◆ **Problema proposto 1**:
Segundo o texto sobre tecnologia e redes sociais, em que se transformou a comunidade do leitor?
◆ **Problema proposto 2**:
No texto sobre tecnologia e redes sociais, reescreva o trecho de "Você, que acumula" até "otimista e pragmático.", inclusive, trocando "ônibus" por "metrô".
◆ **Problema proposto 3**:
Prossiga com o texto sobre tecnologia e redes sociais a partir da última frase apresentada.

Ao dar à tecnologia um espírito vago, impessoal, o que move a sociedade é uma desculpa esfarrapada
E não é aquele do Facebook. Do Google+. Do Instagram. Dos games. Do WhatsApp. Nem de todas essas redes, e outras tantas, combinadas. Morando sozinho ou se isolando por trás das telas brilhantes de smartphones, tablets, PCs e notebooks, falando pelo Twitter o que não teria coragem de dizer ao vivo, multiplicado por diversos perfis e avatares, você ainda é um só.
Você, que acumula objetos de uso questionável e contribui para a formação do lixo eletrônico ao mesmo tempo que reclama da poluição e da exploração do planeta.
Você, que faz passeata contra a corrupção enquanto compra notas frias. Que critica o tráfico ao mesmo tempo em que o financia, que reclama do preço do ônibus, mas não deixa o carro nem para ir até a padaria. E que, uma vez nele, não respeita faixa, deficiente, idoso ou limite de velocidade e fala ao celular enquanto guia.
Você que, via redes sociais, se orgulha de ter atingido uma fusão entre intimidade e distância, quando o máximo que fundiu foi a ilusão de ambas. Sua comunidade se transformou em um mecanismo terceirizado de autoimagem, ao mesmo tempo vaidoso e inseguro, preguiçoso e ansioso, otimista e pragmático.
Um só
Imerso na rede, você criou um reflexo psicológico em que precisa saber de tudo no mesmo momento, posicionando-se o quanto antes, já que cada atualização diz mais respeito à opinião dos outros do que ao que você realmente pensa.

◆ **Dados registrados**:
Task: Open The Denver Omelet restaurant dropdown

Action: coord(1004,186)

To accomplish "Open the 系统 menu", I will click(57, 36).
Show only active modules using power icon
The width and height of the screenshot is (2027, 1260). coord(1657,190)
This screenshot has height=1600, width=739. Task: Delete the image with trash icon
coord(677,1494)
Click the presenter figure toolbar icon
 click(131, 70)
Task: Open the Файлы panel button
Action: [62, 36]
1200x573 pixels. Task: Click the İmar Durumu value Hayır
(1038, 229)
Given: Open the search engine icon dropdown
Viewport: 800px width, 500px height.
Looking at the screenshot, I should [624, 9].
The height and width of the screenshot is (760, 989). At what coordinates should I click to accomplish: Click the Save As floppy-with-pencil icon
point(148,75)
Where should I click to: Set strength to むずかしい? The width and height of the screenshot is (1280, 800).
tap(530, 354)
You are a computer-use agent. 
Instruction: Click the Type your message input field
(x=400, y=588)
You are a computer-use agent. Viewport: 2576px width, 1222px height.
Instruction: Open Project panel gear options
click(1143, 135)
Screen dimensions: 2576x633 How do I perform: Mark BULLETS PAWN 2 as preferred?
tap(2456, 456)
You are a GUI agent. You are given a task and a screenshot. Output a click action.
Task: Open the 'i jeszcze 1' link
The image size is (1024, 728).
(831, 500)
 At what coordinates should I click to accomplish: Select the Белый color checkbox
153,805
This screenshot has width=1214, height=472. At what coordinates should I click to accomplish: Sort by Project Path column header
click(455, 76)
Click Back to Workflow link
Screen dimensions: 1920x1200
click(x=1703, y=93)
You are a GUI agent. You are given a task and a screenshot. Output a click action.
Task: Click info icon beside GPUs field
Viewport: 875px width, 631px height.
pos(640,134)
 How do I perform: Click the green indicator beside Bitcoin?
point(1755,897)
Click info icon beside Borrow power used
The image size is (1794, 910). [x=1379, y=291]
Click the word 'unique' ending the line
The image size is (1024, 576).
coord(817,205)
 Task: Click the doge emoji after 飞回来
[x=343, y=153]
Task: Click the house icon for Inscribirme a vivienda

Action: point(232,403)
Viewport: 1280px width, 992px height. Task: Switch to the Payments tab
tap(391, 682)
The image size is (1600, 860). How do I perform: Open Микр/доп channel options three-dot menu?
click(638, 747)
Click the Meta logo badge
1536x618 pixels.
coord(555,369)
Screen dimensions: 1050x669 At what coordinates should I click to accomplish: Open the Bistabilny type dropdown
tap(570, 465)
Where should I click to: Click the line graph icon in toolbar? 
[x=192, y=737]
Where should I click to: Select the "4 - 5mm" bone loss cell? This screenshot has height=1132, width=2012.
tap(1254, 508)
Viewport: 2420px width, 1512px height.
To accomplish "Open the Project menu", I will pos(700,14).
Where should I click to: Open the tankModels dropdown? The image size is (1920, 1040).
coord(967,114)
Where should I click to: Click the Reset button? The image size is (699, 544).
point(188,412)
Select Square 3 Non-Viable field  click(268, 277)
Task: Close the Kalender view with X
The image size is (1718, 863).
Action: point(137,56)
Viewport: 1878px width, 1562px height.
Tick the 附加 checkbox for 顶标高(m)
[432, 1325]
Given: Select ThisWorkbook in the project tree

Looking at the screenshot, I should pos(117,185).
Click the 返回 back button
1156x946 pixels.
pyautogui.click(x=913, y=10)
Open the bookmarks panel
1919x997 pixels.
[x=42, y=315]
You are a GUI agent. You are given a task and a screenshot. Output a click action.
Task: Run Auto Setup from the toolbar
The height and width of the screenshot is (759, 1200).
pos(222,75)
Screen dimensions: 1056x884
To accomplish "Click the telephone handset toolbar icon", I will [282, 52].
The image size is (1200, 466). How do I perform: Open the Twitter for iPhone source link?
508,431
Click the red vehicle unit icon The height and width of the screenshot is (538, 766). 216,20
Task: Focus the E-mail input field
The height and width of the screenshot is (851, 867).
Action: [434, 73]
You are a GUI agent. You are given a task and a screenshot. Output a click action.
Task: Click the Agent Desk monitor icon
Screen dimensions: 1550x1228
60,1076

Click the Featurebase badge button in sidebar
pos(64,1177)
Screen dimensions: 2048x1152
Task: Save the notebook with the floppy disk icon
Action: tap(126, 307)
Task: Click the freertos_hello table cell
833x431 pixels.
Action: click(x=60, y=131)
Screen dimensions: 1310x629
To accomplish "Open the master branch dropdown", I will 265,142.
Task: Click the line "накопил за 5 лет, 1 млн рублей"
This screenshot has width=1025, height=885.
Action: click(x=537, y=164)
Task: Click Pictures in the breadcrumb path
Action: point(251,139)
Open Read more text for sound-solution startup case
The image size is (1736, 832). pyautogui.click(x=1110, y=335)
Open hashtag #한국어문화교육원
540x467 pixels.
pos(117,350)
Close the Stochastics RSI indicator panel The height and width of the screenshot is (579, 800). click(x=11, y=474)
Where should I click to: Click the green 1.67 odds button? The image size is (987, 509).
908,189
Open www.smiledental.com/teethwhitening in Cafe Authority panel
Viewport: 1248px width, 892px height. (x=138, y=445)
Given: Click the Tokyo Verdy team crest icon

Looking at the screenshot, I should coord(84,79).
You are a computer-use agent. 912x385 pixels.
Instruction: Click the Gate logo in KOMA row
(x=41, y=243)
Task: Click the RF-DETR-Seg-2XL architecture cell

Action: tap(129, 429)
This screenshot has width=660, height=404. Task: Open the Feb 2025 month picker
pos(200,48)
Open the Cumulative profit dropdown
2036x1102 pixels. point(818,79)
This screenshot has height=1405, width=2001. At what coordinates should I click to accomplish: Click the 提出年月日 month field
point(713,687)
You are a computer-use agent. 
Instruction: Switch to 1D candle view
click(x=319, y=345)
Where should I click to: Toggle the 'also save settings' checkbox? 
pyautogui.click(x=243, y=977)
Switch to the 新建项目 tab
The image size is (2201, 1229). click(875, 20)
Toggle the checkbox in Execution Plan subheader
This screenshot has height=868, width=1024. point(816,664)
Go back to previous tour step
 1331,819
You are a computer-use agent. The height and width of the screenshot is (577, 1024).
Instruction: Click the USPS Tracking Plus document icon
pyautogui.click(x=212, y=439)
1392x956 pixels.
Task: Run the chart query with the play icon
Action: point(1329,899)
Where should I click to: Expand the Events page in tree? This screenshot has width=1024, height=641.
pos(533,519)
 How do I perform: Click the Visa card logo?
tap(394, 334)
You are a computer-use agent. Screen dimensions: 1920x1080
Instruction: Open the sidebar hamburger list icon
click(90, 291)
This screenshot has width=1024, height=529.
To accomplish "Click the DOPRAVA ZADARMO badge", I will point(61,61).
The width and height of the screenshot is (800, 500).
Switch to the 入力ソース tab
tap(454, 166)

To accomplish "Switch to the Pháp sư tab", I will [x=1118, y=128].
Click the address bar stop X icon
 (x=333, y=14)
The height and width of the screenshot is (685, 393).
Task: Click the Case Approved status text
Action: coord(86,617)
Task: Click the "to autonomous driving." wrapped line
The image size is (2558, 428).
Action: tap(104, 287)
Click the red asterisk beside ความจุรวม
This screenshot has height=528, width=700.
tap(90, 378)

◆ **Resultado da tarefa 1**:
Em um mecanismo terceirizado de autoimagem, ao mesmo tempo vaidoso e inseguro, preguiçoso e ansioso, otimista e pragmático.

◆ **Resultado da tarefa 2**:
Você, que acumula objetos de uso questionável e contribui para a formação do lixo eletrônico ao mesmo tempo que reclama da poluição e da exploração do planeta.
Você, que faz passeata contra a corrupção enquanto compra notas frias. Que critica o tráfico ao mesmo tempo em que o financia, que reclama do preço do metrô, mas não deixa o carro nem para ir até a padaria. E que, uma vez nele, não respeita faixa, deficiente, idoso ou limite de velocidade e fala ao celular enquanto guia.
Você que, via redes sociais, se orgulha de ter atingido uma fusão entre intimidade e distância, quando o máximo que fundiu foi a ilusão de ambas. Sua comunidade se transformou em um mecanismo terceirizado de autoimagem, ao mesmo tempo vaidoso e inseguro, preguiçoso e ansioso, otimista e pragmático.

◆ **Resultado da tarefa 3**:
Fascinado pela ideia de se transformar em veículo de informação, você parece ter se esquecido (ou deixado de se importar) que só haverá meios se houver mensagens. E que ao reproduzir sem pensar o que ouve dos outros, não gera mais do que microfonia.
Não adianta se esconder nem tentar desafiar seus ritmos biológicos na vã tentativa de acompanhar o mundo simbólico em que vive, evitando qualquer contato com a realidade. O máximo que conseguirá é confundir seus mapas com o território que representam.
Você acha que é diferente e, no entanto, é igualzinho aos que critica. Não espanta que espere cada vez mais da tecnologia e cada vez menos das pessoas.
É inegável, você está só. Sua solidão não foi criada pelo mundo digital, mas por suas ações esquizofrênicas. Não adianta mais colocar a sociedade na terceira pessoa, tentando se isentar de qualquer responsabilidade. O mundo “real” tem muito de virtual. E vice-versa. É uma relação simbiótica.
Mas conexão não é o mesmo do que vínculo. O budismo (o de verdade, não essa onda chamada de “sabedoria 2.0”, em que a meditação é uma espécie de videogame contemplativo) ensina que todos estão interconectados. Que os desafios reais não estão no futuro, mas bem à nossa frente. E que o apego aos bens e às ideias pode ser muito prejudicial.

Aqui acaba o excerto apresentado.